(Stored data entries)
.....
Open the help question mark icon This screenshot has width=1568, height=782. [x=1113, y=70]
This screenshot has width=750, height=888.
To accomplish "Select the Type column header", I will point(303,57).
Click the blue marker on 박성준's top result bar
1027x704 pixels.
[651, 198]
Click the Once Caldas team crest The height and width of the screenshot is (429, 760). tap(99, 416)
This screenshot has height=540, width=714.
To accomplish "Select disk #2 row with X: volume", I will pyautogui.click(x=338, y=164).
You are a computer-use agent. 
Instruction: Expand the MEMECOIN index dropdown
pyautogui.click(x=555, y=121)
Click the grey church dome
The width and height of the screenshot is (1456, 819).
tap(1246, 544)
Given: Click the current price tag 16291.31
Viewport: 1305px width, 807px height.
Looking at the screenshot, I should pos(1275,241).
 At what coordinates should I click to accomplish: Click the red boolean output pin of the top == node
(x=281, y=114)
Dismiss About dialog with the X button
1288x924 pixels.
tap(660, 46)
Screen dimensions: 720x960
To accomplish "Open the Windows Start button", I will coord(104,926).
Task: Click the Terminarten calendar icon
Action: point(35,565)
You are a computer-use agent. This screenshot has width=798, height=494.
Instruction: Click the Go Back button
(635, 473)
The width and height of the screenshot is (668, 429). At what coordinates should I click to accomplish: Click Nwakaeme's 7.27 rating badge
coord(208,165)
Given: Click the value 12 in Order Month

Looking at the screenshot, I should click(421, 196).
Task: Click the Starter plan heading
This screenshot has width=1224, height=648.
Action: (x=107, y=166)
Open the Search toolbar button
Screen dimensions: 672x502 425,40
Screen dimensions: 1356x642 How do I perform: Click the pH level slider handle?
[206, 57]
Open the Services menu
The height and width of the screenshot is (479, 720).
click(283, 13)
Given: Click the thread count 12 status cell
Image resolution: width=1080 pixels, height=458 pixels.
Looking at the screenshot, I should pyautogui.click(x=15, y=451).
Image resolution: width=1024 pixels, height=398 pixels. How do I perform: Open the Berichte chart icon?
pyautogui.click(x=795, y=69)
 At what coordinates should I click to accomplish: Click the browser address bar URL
.....
• Task to complete:
If a line in the records contains the word "agent", copy it out.

• Result:
You are a computer-use agent. 
You are a computer-use agent. This screenshot has width=798, height=494.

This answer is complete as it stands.